[Collected data]
*** Block opens ***
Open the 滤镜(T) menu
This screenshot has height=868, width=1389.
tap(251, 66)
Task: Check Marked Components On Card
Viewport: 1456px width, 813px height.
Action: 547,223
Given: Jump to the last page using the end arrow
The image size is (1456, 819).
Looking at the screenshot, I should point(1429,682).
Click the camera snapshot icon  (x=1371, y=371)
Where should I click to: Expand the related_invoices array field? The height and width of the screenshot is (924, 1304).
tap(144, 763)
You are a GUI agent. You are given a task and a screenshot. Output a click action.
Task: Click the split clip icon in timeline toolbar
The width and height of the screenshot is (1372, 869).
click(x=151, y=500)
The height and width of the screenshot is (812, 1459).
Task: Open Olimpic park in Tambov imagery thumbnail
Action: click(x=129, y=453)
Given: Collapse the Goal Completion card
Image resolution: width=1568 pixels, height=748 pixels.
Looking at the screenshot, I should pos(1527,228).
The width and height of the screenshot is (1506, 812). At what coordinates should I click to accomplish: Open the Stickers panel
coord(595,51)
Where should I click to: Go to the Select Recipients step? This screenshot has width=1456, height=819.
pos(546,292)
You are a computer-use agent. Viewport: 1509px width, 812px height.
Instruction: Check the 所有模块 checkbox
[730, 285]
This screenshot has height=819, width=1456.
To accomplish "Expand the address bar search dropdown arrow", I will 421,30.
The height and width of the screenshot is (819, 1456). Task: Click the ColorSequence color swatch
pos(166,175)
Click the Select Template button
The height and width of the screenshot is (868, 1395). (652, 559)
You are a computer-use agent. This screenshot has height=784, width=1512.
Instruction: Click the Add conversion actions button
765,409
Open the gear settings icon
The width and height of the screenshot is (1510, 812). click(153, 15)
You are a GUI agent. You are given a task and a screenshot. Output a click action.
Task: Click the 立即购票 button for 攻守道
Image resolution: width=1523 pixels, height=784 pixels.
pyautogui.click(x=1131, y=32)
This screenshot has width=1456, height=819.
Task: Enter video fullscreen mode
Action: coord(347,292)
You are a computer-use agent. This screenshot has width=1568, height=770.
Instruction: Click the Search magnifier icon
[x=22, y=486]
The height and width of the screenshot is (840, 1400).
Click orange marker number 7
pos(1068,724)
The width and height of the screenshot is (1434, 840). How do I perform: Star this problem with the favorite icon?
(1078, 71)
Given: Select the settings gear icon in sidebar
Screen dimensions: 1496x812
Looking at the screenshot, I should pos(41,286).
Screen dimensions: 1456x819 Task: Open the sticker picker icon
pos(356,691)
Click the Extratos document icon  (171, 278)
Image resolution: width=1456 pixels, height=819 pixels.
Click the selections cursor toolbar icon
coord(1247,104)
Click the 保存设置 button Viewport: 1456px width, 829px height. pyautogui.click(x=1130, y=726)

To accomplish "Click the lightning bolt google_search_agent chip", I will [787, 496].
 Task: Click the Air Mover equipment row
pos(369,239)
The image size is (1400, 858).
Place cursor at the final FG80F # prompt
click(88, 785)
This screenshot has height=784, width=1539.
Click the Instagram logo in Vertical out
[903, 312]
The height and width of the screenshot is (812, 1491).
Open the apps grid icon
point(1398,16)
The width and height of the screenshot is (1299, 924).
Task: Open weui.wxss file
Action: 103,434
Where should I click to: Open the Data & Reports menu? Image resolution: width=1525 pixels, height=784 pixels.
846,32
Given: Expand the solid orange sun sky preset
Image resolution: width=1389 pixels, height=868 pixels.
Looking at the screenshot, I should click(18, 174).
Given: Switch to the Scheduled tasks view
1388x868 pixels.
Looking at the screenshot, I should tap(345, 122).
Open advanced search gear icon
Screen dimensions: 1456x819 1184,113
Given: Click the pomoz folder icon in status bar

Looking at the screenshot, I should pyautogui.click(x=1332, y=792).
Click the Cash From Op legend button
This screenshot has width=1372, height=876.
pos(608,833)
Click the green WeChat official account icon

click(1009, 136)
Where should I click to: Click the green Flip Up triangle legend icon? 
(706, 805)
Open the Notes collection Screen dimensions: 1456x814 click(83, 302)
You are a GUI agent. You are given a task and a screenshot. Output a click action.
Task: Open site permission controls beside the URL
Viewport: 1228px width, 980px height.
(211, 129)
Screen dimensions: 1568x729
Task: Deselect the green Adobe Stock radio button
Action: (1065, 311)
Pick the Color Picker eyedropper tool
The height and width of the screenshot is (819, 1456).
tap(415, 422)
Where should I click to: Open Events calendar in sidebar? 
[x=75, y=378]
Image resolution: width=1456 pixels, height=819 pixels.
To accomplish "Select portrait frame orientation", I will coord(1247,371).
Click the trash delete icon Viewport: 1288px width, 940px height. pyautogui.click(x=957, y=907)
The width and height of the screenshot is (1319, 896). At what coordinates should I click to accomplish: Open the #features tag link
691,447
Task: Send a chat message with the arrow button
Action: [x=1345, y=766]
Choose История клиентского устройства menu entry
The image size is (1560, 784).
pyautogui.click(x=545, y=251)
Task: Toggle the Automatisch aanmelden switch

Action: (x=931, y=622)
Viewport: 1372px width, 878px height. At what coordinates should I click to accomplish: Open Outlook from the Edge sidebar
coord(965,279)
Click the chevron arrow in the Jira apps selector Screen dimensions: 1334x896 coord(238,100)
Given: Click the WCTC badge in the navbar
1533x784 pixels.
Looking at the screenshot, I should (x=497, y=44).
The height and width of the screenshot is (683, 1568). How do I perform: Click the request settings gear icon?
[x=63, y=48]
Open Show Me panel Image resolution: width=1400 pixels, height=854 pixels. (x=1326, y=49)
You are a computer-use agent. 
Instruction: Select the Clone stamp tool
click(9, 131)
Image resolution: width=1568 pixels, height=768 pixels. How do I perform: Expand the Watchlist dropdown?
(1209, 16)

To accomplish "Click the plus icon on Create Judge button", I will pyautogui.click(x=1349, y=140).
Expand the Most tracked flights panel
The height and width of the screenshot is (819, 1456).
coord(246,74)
*** Block closes ***
Required work:
Repeat each line above exactly as it stands.

Solution to the problem:
Open the 滤镜(T) menu
This screenshot has height=868, width=1389.
tap(251, 66)
Task: Check Marked Components On Card
Viewport: 1456px width, 813px height.
Action: 547,223
Given: Jump to the last page using the end arrow
The image size is (1456, 819).
Looking at the screenshot, I should point(1429,682).
Click the camera snapshot icon  (x=1371, y=371)
Where should I click to: Expand the related_invoices array field? The height and width of the screenshot is (924, 1304).
tap(144, 763)
You are a GUI agent. You are given a task and a screenshot. Output a click action.
Task: Click the split clip icon in timeline toolbar
The width and height of the screenshot is (1372, 869).
click(x=151, y=500)
The height and width of the screenshot is (812, 1459).
Task: Open Olimpic park in Tambov imagery thumbnail
Action: click(x=129, y=453)
Given: Collapse the Goal Completion card
Image resolution: width=1568 pixels, height=748 pixels.
Looking at the screenshot, I should pos(1527,228).
The width and height of the screenshot is (1506, 812). At what coordinates should I click to accomplish: Open the Stickers panel
coord(595,51)
Where should I click to: Go to the Select Recipients step? This screenshot has width=1456, height=819.
pos(546,292)
You are a computer-use agent. Viewport: 1509px width, 812px height.
Instruction: Check the 所有模块 checkbox
[730, 285]
This screenshot has height=819, width=1456.
To accomplish "Expand the address bar search dropdown arrow", I will 421,30.
The height and width of the screenshot is (819, 1456). Task: Click the ColorSequence color swatch
pos(166,175)
Click the Select Template button
The height and width of the screenshot is (868, 1395). (652, 559)
You are a computer-use agent. This screenshot has height=784, width=1512.
Instruction: Click the Add conversion actions button
765,409
Open the gear settings icon
The width and height of the screenshot is (1510, 812). click(153, 15)
You are a GUI agent. You are given a task and a screenshot. Output a click action.
Task: Click the 立即购票 button for 攻守道
Image resolution: width=1523 pixels, height=784 pixels.
pyautogui.click(x=1131, y=32)
This screenshot has width=1456, height=819.
Task: Enter video fullscreen mode
Action: coord(347,292)
You are a computer-use agent. This screenshot has width=1568, height=770.
Instruction: Click the Search magnifier icon
[x=22, y=486]
The height and width of the screenshot is (840, 1400).
Click orange marker number 7
pos(1068,724)
The width and height of the screenshot is (1434, 840). How do I perform: Star this problem with the favorite icon?
(1078, 71)
Given: Select the settings gear icon in sidebar
Screen dimensions: 1496x812
Looking at the screenshot, I should pos(41,286).
Screen dimensions: 1456x819 Task: Open the sticker picker icon
pos(356,691)
Click the Extratos document icon  (171, 278)
Image resolution: width=1456 pixels, height=819 pixels.
Click the selections cursor toolbar icon
coord(1247,104)
Click the 保存设置 button Viewport: 1456px width, 829px height. pyautogui.click(x=1130, y=726)

To accomplish "Click the lightning bolt google_search_agent chip", I will [787, 496].
 Task: Click the Air Mover equipment row
pos(369,239)
The image size is (1400, 858).
Place cursor at the final FG80F # prompt
click(88, 785)
This screenshot has height=784, width=1539.
Click the Instagram logo in Vertical out
[903, 312]
The height and width of the screenshot is (812, 1491).
Open the apps grid icon
point(1398,16)
The width and height of the screenshot is (1299, 924).
Task: Open weui.wxss file
Action: 103,434
Where should I click to: Open the Data & Reports menu? Image resolution: width=1525 pixels, height=784 pixels.
846,32
Given: Expand the solid orange sun sky preset
Image resolution: width=1389 pixels, height=868 pixels.
Looking at the screenshot, I should click(18, 174).
Given: Switch to the Scheduled tasks view
1388x868 pixels.
Looking at the screenshot, I should tap(345, 122).
Open advanced search gear icon
Screen dimensions: 1456x819 1184,113
Given: Click the pomoz folder icon in status bar

Looking at the screenshot, I should pyautogui.click(x=1332, y=792).
Click the Cash From Op legend button
This screenshot has width=1372, height=876.
pos(608,833)
Click the green WeChat official account icon

click(1009, 136)
Where should I click to: Click the green Flip Up triangle legend icon? 
(706, 805)
Open the Notes collection Screen dimensions: 1456x814 click(83, 302)
You are a GUI agent. You are given a task and a screenshot. Output a click action.
Task: Open site permission controls beside the URL
Viewport: 1228px width, 980px height.
(211, 129)
Screen dimensions: 1568x729
Task: Deselect the green Adobe Stock radio button
Action: (1065, 311)
Pick the Color Picker eyedropper tool
The height and width of the screenshot is (819, 1456).
tap(415, 422)
Where should I click to: Open Events calendar in sidebar? 
[x=75, y=378]
Image resolution: width=1456 pixels, height=819 pixels.
To accomplish "Select portrait frame orientation", I will coord(1247,371).
Click the trash delete icon Viewport: 1288px width, 940px height. pyautogui.click(x=957, y=907)
The width and height of the screenshot is (1319, 896). At what coordinates should I click to accomplish: Open the #features tag link
691,447
Task: Send a chat message with the arrow button
Action: [x=1345, y=766]
Choose История клиентского устройства menu entry
The image size is (1560, 784).
pyautogui.click(x=545, y=251)
Task: Toggle the Automatisch aanmelden switch

Action: (x=931, y=622)
Viewport: 1372px width, 878px height. At what coordinates should I click to accomplish: Open Outlook from the Edge sidebar
coord(965,279)
Click the chevron arrow in the Jira apps selector Screen dimensions: 1334x896 coord(238,100)
Given: Click the WCTC badge in the navbar
1533x784 pixels.
Looking at the screenshot, I should (x=497, y=44).
The height and width of the screenshot is (683, 1568). How do I perform: Click the request settings gear icon?
[x=63, y=48]
Open Show Me panel Image resolution: width=1400 pixels, height=854 pixels. (x=1326, y=49)
You are a computer-use agent. 
Instruction: Select the Clone stamp tool
click(9, 131)
Image resolution: width=1568 pixels, height=768 pixels. How do I perform: Expand the Watchlist dropdown?
(1209, 16)

To accomplish "Click the plus icon on Create Judge button", I will pyautogui.click(x=1349, y=140).
Expand the Most tracked flights panel
The height and width of the screenshot is (819, 1456).
coord(246,74)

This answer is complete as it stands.